Sita Navami (also called Sita Jayanti, सीतानवमी) is a Hindu festival that celebrates the birth of the goddess Sita. It is celebrated on the navami (ninth day) of the Shukla Paksha (first lunar fortnight) of the Hindu month of Vaishakha.

== Legend ==
According to the Ramayana, the infant Sita appeared or manifested from a divine earthen pot in the kingdom of Mithila from a farm field to King Siradhvaja Janaka and Queen Sunayana. According to regional tradition, this site is identified to be at the Punaura Dham of the Sitamarhi district of Bihar, India. The date and time of the manifestation of the infant Sita is recorded as the ninth day of Shukla Navami in the Vaishakha month of Ayilyam nakshatra in the Ramayana. It is said that when King Siradhvaja Janaka was ploughing the land with a plow, a part of his plough got stuck in the earth. On digging that place, he found an infant girl in an earthen pot. A tip of the plow is called Sita, and hence the girl was named Sita and was adopted as the king's daughter. Sita later married Rama, the seventh incarnation of Vishnu. Sita is revered for her loyalty, devotion and sacrifice to her husband. She is considered the epitome of womanhood and is regarded as the ideal wife and mother in the Indian subcontinent.

== Description ==
Sita Navami celebrates the anniversary date of the appearance or manifestation of Sita. On the occasion of Sita Navami, married women fast for their husbands's long life.
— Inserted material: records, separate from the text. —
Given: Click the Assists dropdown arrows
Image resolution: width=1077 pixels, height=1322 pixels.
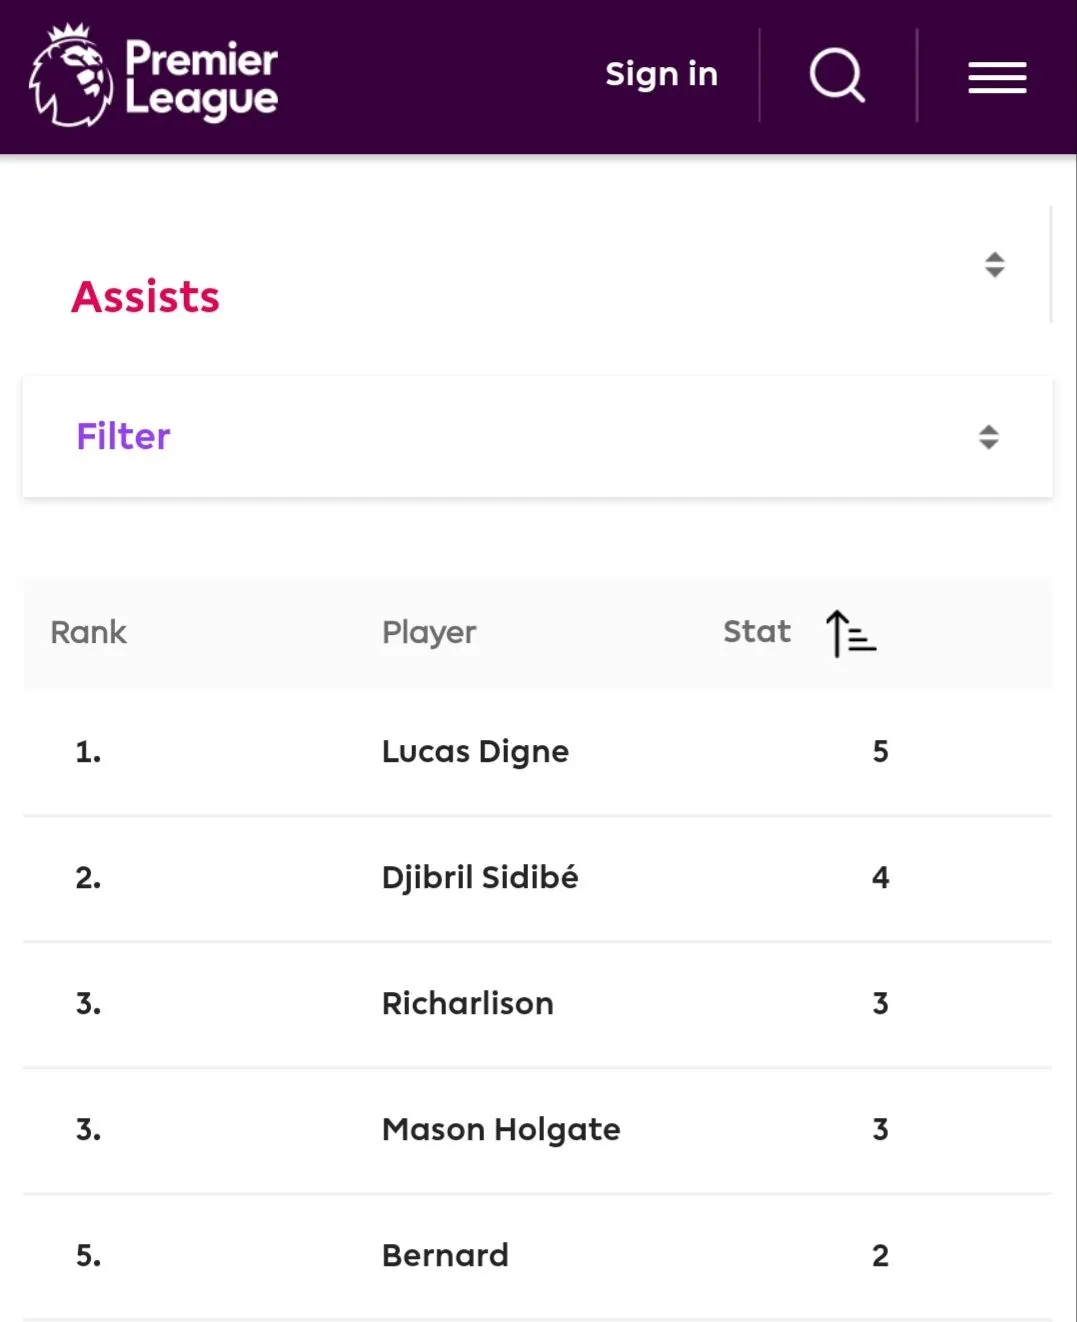Looking at the screenshot, I should point(994,264).
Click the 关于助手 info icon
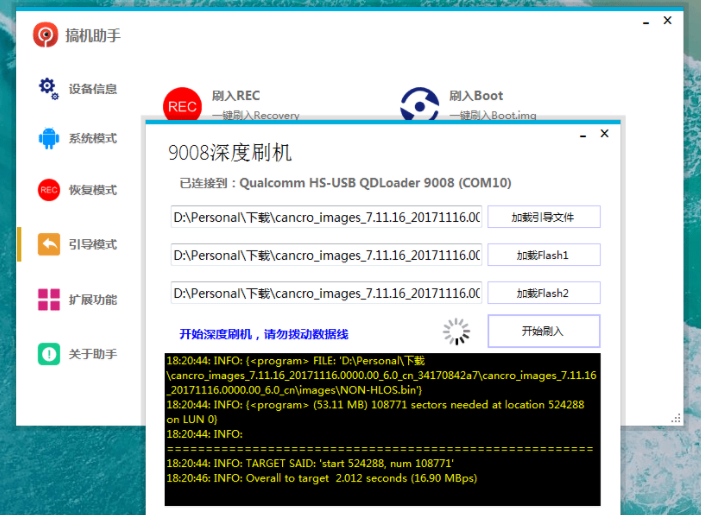Viewport: 701px width, 515px height. [x=48, y=354]
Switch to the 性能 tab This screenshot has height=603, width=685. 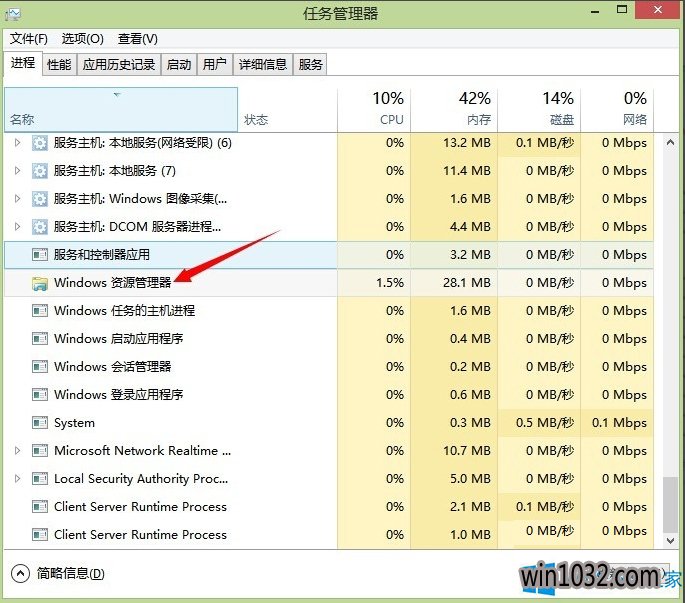pyautogui.click(x=59, y=65)
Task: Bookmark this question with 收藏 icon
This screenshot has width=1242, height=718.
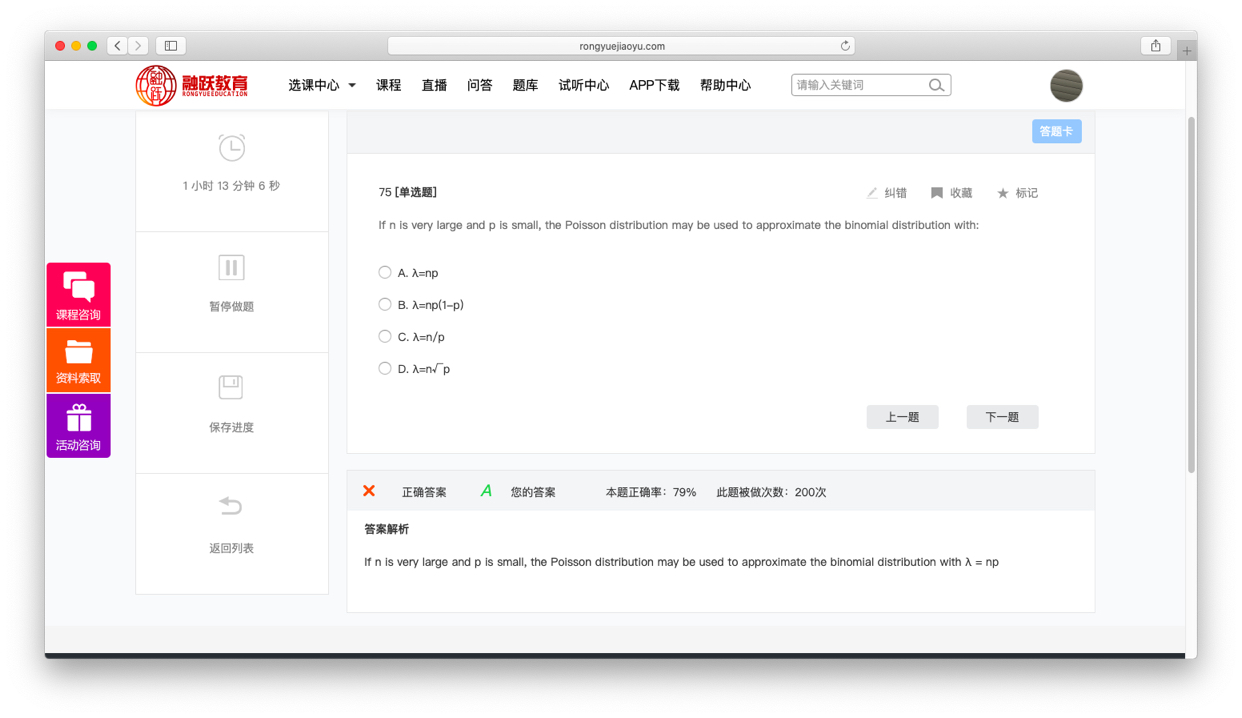Action: point(937,193)
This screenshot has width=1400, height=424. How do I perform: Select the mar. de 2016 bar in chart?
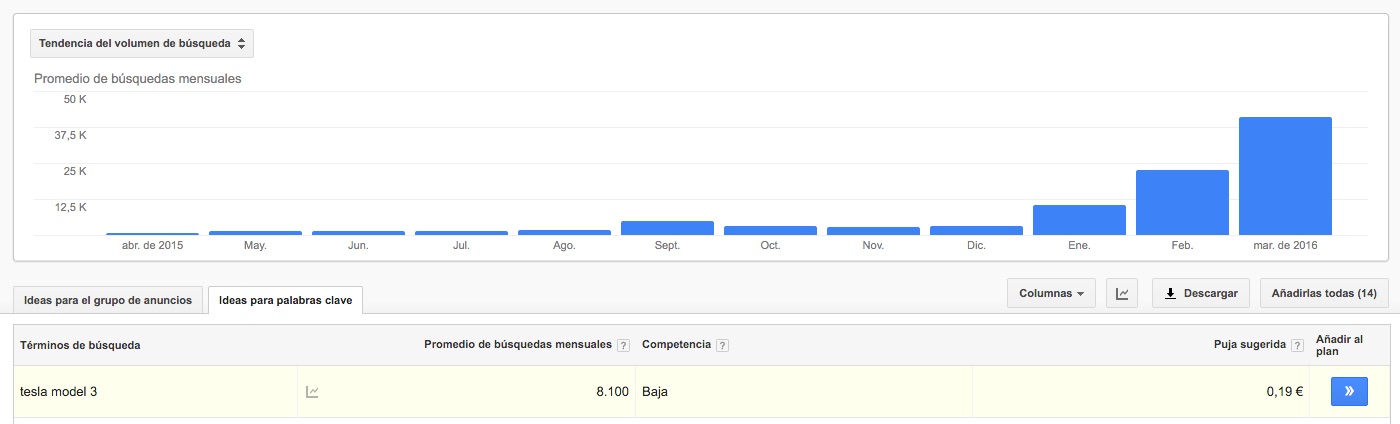tap(1285, 176)
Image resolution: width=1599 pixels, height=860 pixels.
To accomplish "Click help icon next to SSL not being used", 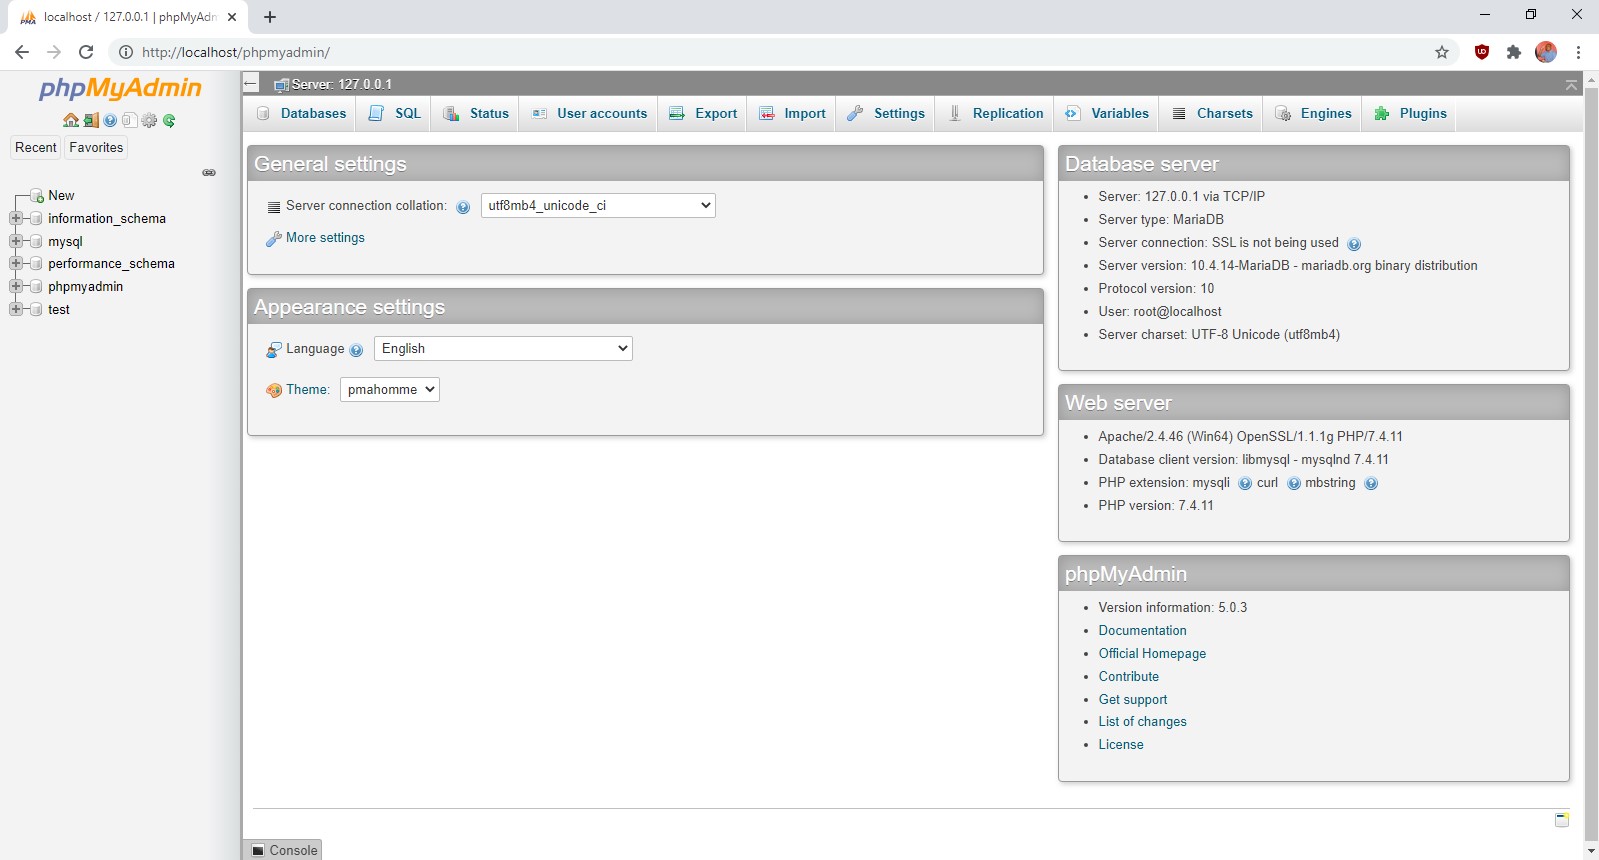I will 1354,244.
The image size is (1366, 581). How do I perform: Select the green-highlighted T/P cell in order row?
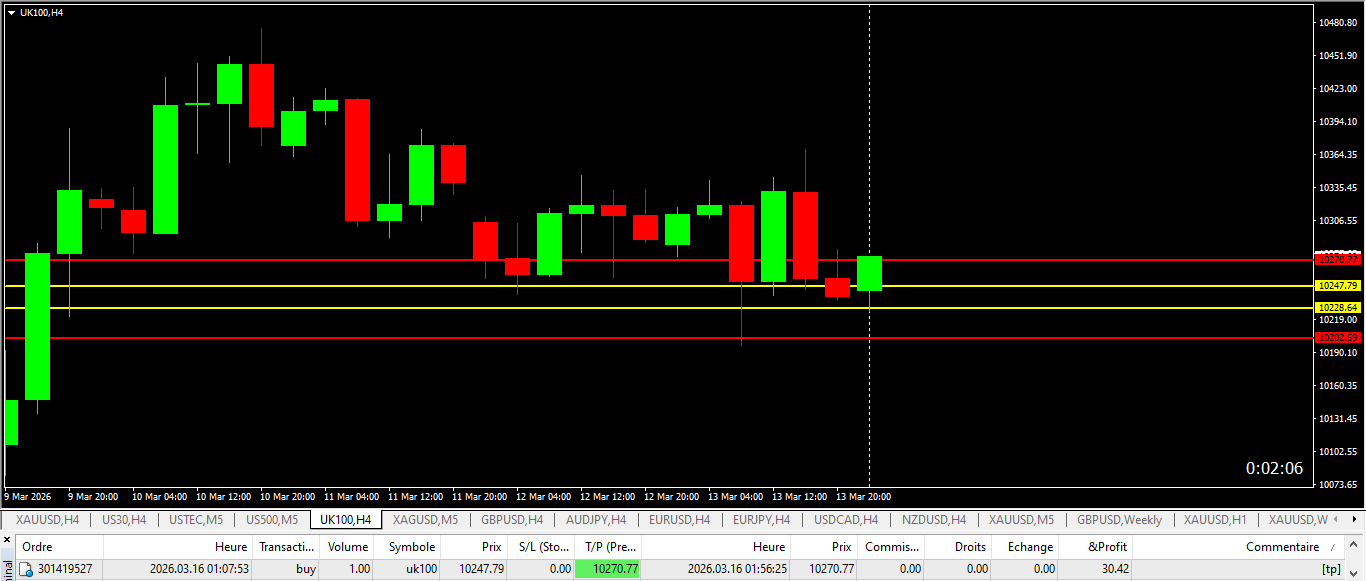coord(607,569)

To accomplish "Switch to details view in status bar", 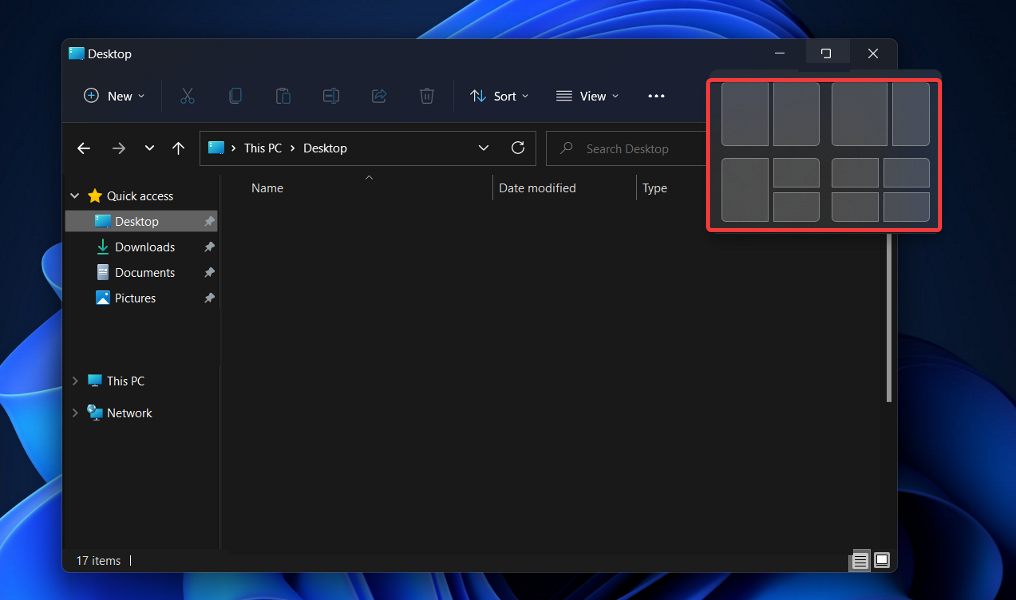I will coord(859,560).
In the city of Sitamarhi, a grand religious one day internal circumambulation of the city known as Antar Griha Parikrama which is a part of the larger Sitamarhi Dham Parikrama is organised on the day of Janaki Navami. It starts from the sacred site Urvija Kund, believed to be the birthplace of Goddess Sita, at the Janaki Sthan and after the completion of the circumambulation it ends at the same Urvija Kund.